[SM] How does that generalize to internet access links? My gut feeling is that an FQ scheduler comes close.
Probably not possible. Current fiber SFP 100Gs optics are the most economic per the SERDES/Laser interface. Any other SFP is suboptimal, probably for the next decade. Then there are still DSL internet lines, satellite links, etc. And then WiFi which isn't really internet access but first/last hop to the IAP last mile link. It seems way too complicated to generalize a single solution. It's also a bit of an engineering race and deployment race so the targets driven mostly by market conditions and engineering project priorities are not fixed.

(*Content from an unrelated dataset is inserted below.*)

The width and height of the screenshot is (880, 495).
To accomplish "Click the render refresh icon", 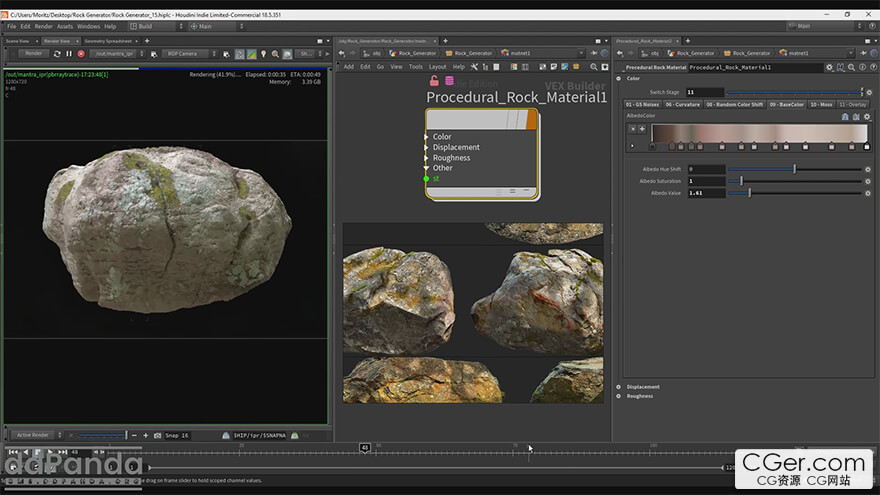I will pyautogui.click(x=59, y=53).
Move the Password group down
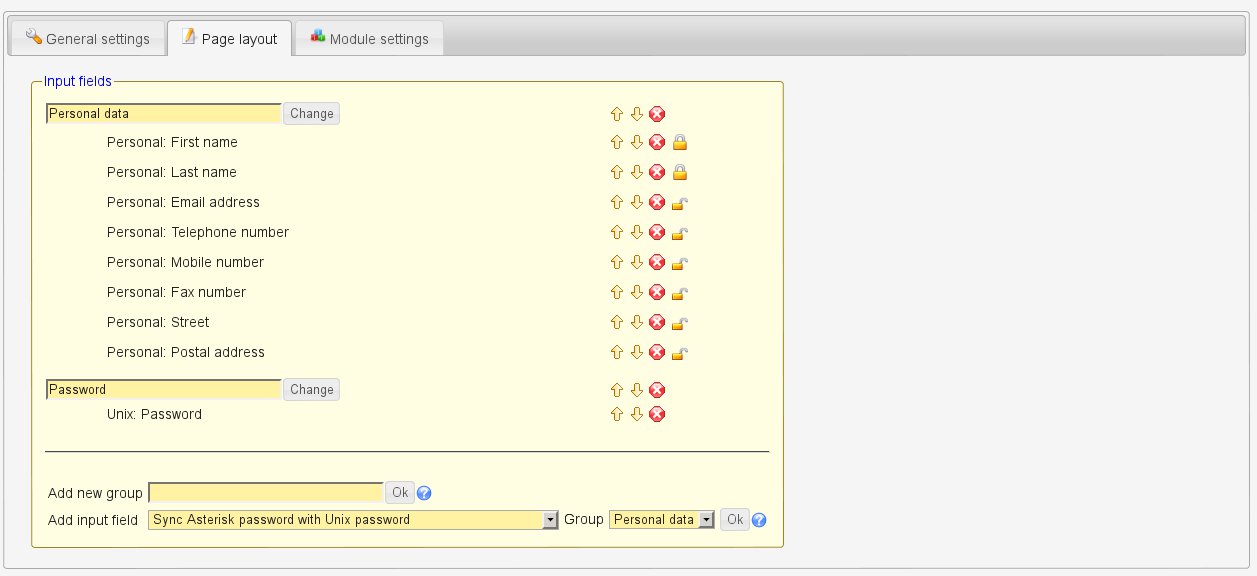 coord(637,390)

I do think we can define generalized tests - though that's a digression (and I'm biased too being a test & measurement engineer.)
[SM] I guess often things are obvious only retrospectively, but how could one design a switch differently?
A suggestion is to look at merchant silicon used by the major integrators that sell into data centers. But keep in mind the IAP forwarding plane is a moving target so having some form of hardware programmability in field is probably needed too. The COGs and volumes are very different too. I think the market and time will provide the final answer (if there is one) and then it will change again ;)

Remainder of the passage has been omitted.